### EXCERPTED TEXT

2014: A Year of ITSM Events
It’s nearly 2015 so I decided that it would be fitting to write a quick summary of 2014 via the medium of blog. At first I thought I could list all the people that I’ve helped during the year – but that would’ve been way too long a blog (and I’m sure there are people out there that my blogs have helped without me knowing). Instead I decided to look back at some of the key IT service management (ITSM) events of 2014 and their key messages – it’s been a busy year for this tiny New Yorker and his suitcase.
In February, I started my ITSM Event year in Las Vegas … baby (I believe that this is an obligatory add-on once you’ve been to Vegas … baby) at the annual Pink Elephant conference. It had all the usual ingredients – conferences sessions, a vendor Expo Hall, and after hours networking (I believe this is what I have to call it for legal purposes) – plus something special, the Pink Think Tank.
This brought together some of the ITSM industries brightest minds Charles Araujo, Charles Betz, David Cannon, Troy DuMoulin, Rob England, Karen Ferris, and Jack Probst, plus James Finister (sorry, I couldn’t help myself James) who spent a day discussing the main issues faced by corporate IT organizations. Before focusing in on one issue in detail – from defining the problem through to outlining potential solutions.
The Think Tank chose to drill into the management of multi-supplier scenarios, often called service integration or service integration and management (SIAM), and my write up of the tank’s pursuits can be read here.
There are also two Pink 14 blogs, outlining key messages from some of the sessions, by Sophie Danby:
At the start of March, Sophie attended the “Grease”-inspired itSMF Norway conference, and she has since called out itSMF Norway as her favorite ITSM event of the year. And this was even without yours truly being there to crack jokes and to buy the drinks.

### EXTRACTED ENTRIES
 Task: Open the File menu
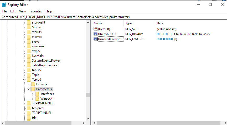tap(4, 11)
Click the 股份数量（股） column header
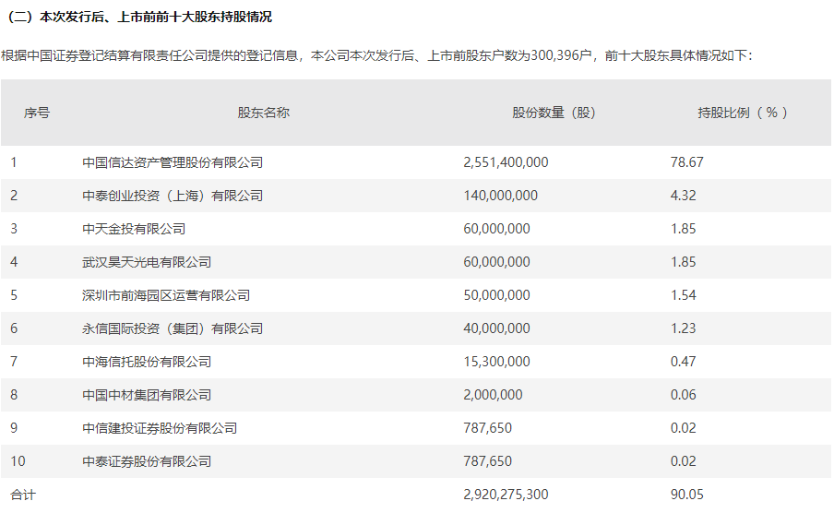Viewport: 834px width, 525px height. coord(554,113)
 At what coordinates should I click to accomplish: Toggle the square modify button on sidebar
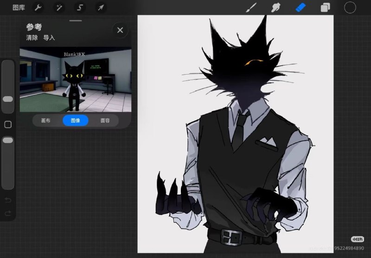click(8, 125)
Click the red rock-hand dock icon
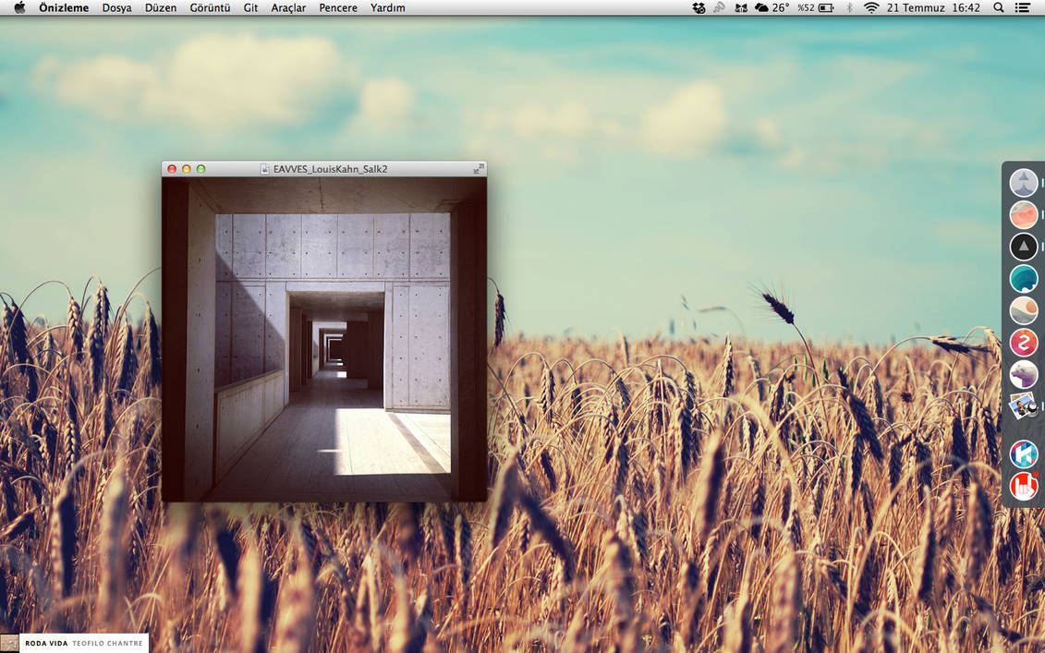The height and width of the screenshot is (653, 1045). point(1023,486)
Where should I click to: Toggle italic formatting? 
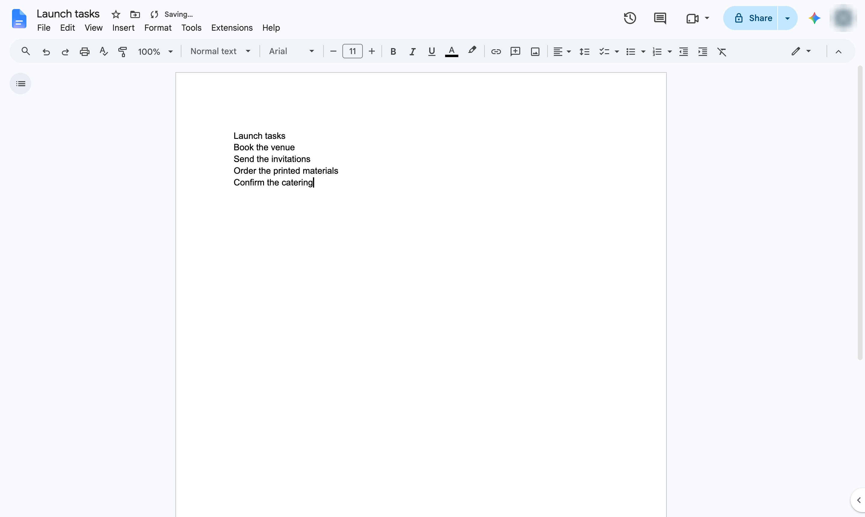[412, 52]
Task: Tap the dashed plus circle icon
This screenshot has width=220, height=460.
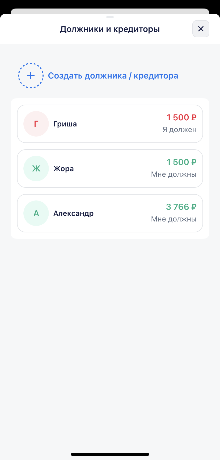Action: 31,76
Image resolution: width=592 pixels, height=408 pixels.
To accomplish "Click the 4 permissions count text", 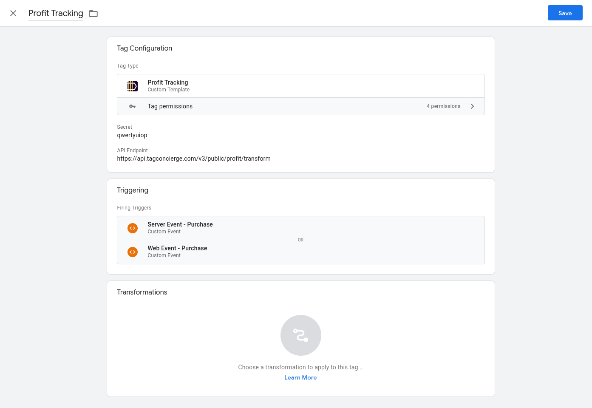I will tap(443, 106).
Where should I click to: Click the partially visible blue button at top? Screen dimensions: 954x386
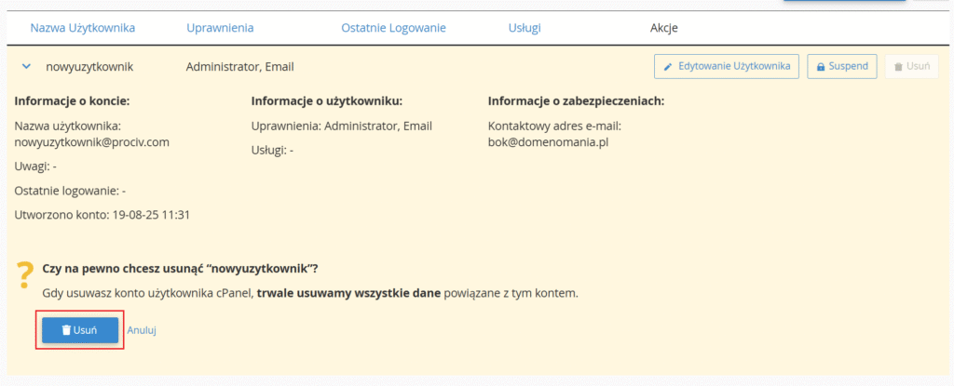pyautogui.click(x=844, y=3)
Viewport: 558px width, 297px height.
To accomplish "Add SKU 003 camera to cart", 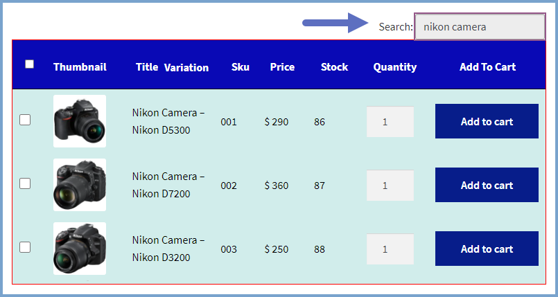I will [487, 249].
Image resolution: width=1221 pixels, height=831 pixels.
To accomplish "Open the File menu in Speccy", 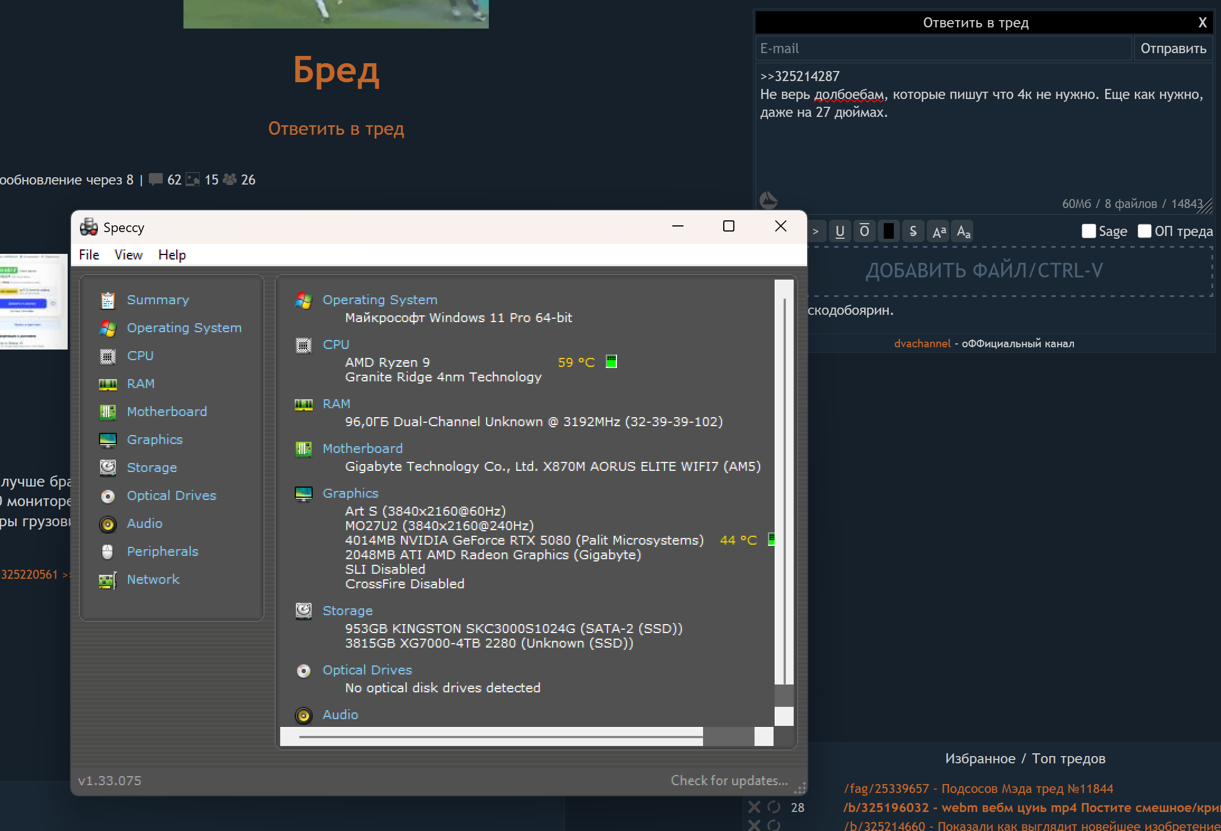I will coord(89,255).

### OBJECTIVE
Transcribe the blog post on 2014's ITSM events word for word, reproducing its full text from the title through the final sentence.

### THE RESPONSE
2014: A Year of ITSM Events
It’s nearly 2015 so I decided that it would be fitting to write a quick summary of 2014 via the medium of blog. At first I thought I could list all the people that I’ve helped during the year – but that would’ve been way too long a blog (and I’m sure there are people out there that my blogs have helped without me knowing). Instead I decided to look back at some of the key IT service management (ITSM) events of 2014 and their key messages – it’s been a busy year for this tiny New Yorker and his suitcase.
In February, I started my ITSM Event year in Las Vegas … baby (I believe that this is an obligatory add-on once you’ve been to Vegas … baby) at the annual Pink Elephant conference. It had all the usual ingredients – conferences sessions, a vendor Expo Hall, and after hours networking (I believe this is what I have to call it for legal purposes) – plus something special, the Pink Think Tank.
This brought together some of the ITSM industries brightest minds Charles Araujo, Charles Betz, David Cannon, Troy DuMoulin, Rob England, Karen Ferris, and Jack Probst, plus James Finister (sorry, I couldn’t help myself James) who spent a day discussing the main issues faced by corporate IT organizations. Before focusing in on one issue in detail – from defining the problem through to outlining potential solutions.
The Think Tank chose to drill into the management of multi-supplier scenarios, often called service integration or service integration and management (SIAM), and my write up of the tank’s pursuits can be read here.
There are also two Pink 14 blogs, outlining key messages from some of the sessions, by Sophie Danby:
At the start of March, Sophie attended the “Grease”-inspired itSMF Norway conference, and she has since called out itSMF Norway as her favorite ITSM event of the year. And this was even without yours truly being there to crack jokes and to buy the drinks.